Apesar dos estupros daquele tempo sem visitas íntimas, ele diz que havia mais respeito. A direção da Casa detinha a posse dos xadrezes:
- Eles não queriam saber se já estava cheio, iam pondo mais três ou quatro aqui, ali e acolá. Aí, tinha que pedir licença, tirar o sapato, que o xadrez era forrado com aquelas mantas Parahyba e perguntar quem estava há mais tempo na cela. O mais velho mandava ler o regulamento num papel grudado atrás da porta, e tinha que obedecer. Isto aqui, é cheio de mistério!
Os códigos eram mais rígidos. Uma vez, um bandido do pavilhão Oito envolveu-se com um homossexual. Num domingo, a mulher veio visitá-lo sem que ele a esperasse, encontrou-o com o amante e armou escândalo:
-Arranhou toda a cara da bicha, que ficou furiosa e gritou para ela: vai embora, não precisa mais vim aqui, que eu já banco ele a semana toda!
A malandragem estranhou:
- O que é isso? Tudo ao contrário, agora é a bicha que banca para o ladrão?
O desfecho não esperou:
- No dia seguinte, quando foram ver direitinho, o preto no branco, a bicha comia ele. Os caras pensando que ele era marido da bicha e ele dando para ela.
Foi fatal, mataram ele e a bicha também. Isto aqui, é um lugar sem dó nem piedade!
Uma vez perguntei se havia lhe acontecido algo de bom na cadeia. Respondeu que a sensação de sair para a rua, em liberdade, com a mulher esperando na porta é indescritível:
- É uma felicidade que transborda do peito. O senhor quer rir, mas é pouco; tem vontade de chorar, mas dá vergonha.
Ao contrário:
-A coisa mais horrível da cadeia é duas: o cara rouba na rua, mata, pinta o diacho e muitos chegam aqui e têm que virar bicha. A outra, é acabar os seus dias numa poça de sangue na galeria.
Num começo de ano, seu Jeremias foi transferido e nunca mais o vi. Passou o tempo. Uma manhã, cheguei no hospital Sírio-Libanês e havia um rapaz me esperando. Era filho dele. O pai tinha sido libertado e no domingo seguinte completaria o septuagésimo aniversário.

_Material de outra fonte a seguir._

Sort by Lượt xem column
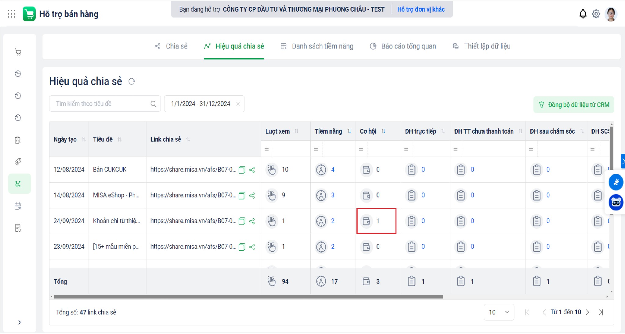The height and width of the screenshot is (334, 625). (x=296, y=131)
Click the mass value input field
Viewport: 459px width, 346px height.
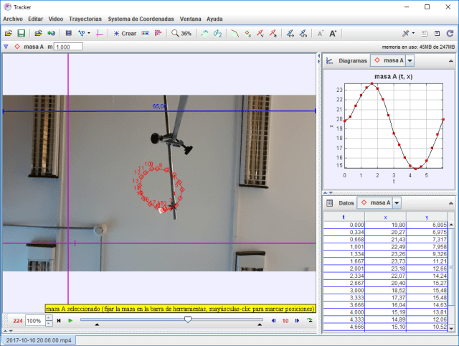[68, 47]
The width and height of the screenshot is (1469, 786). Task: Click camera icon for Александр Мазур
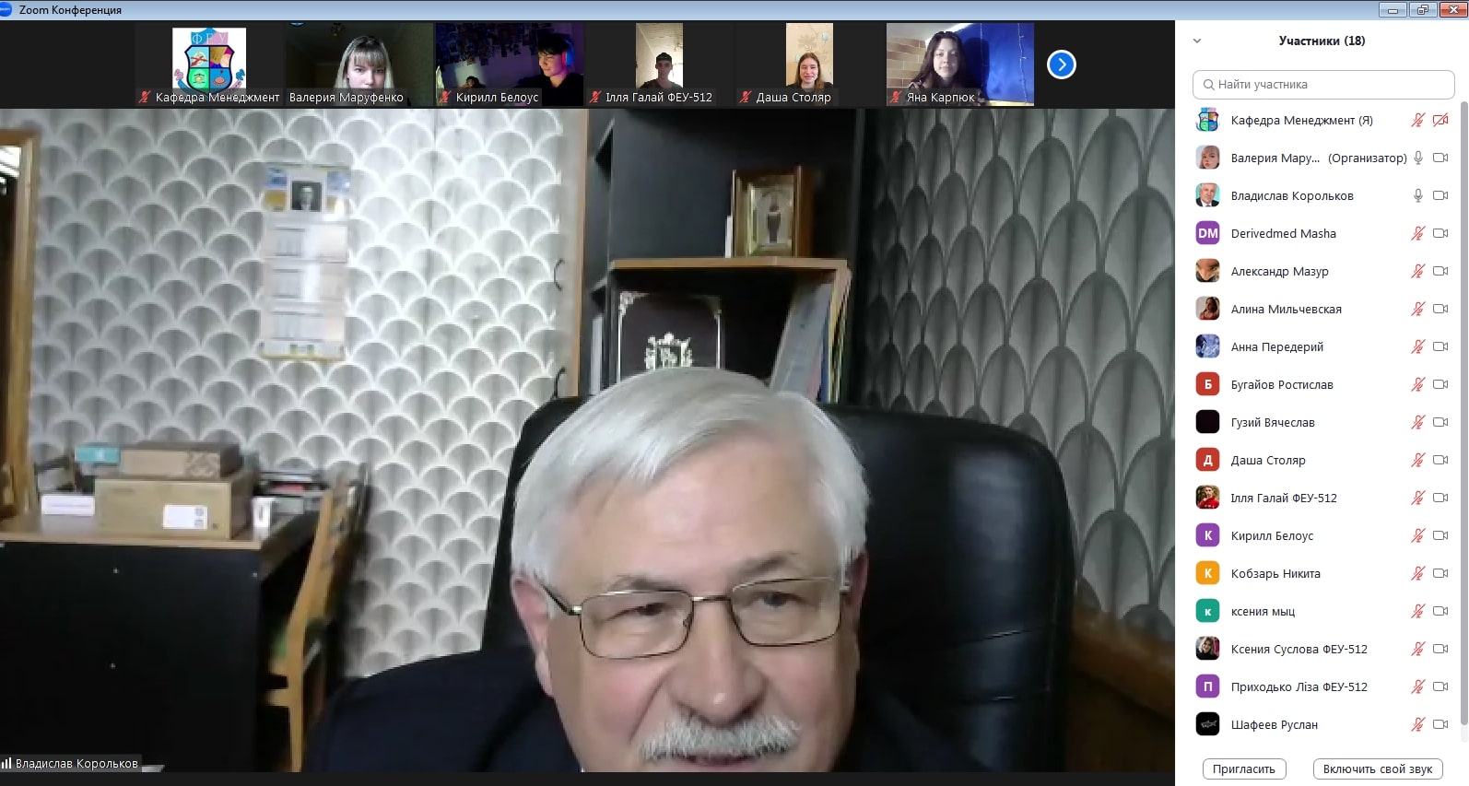pos(1440,271)
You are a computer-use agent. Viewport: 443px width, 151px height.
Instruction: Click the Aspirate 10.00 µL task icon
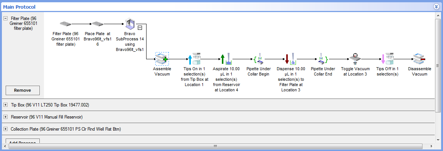(226, 59)
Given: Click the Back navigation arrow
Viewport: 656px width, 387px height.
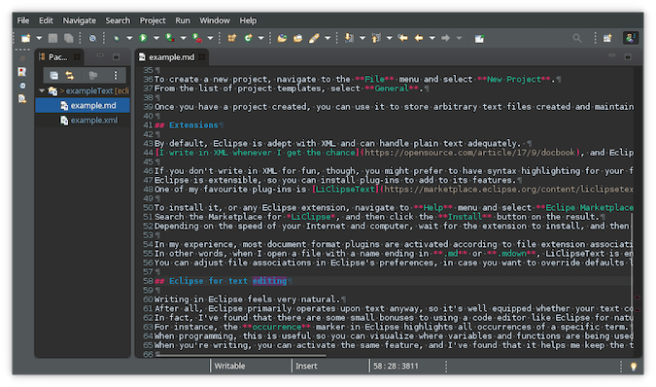Looking at the screenshot, I should (419, 38).
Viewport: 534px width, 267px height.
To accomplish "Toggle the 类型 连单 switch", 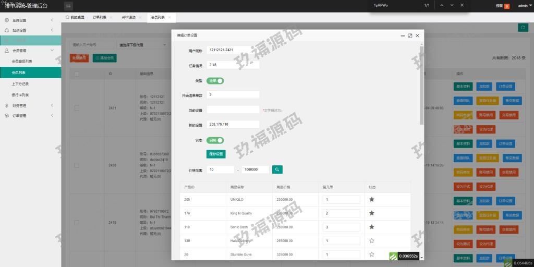I will (215, 81).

Como falava de nossa amizade para a família, queriam fazer-lhe a surpresa de levar-me para visitá-lo nessa data.
Domingo, desci do metrô na última estação, Itaquera, encontrei o rapaz e pegamos um ônibus que demorou quarenta minutos até o ponto final. De lá, foi quase meia hora a pé por ruas de terra até chegar a uma casinha com alpendre, abarrotada de filhos e netos. Seu Jeremias estava no quintal com dois meninos que levantavam um carramanchão de chuchu para ele consertar a cerca, do lado de um canteiro de dálias. Quando me viu, seus olhos se emocionaram. Tive vontade de dar um abraço nele, mas fiquei com vergonha.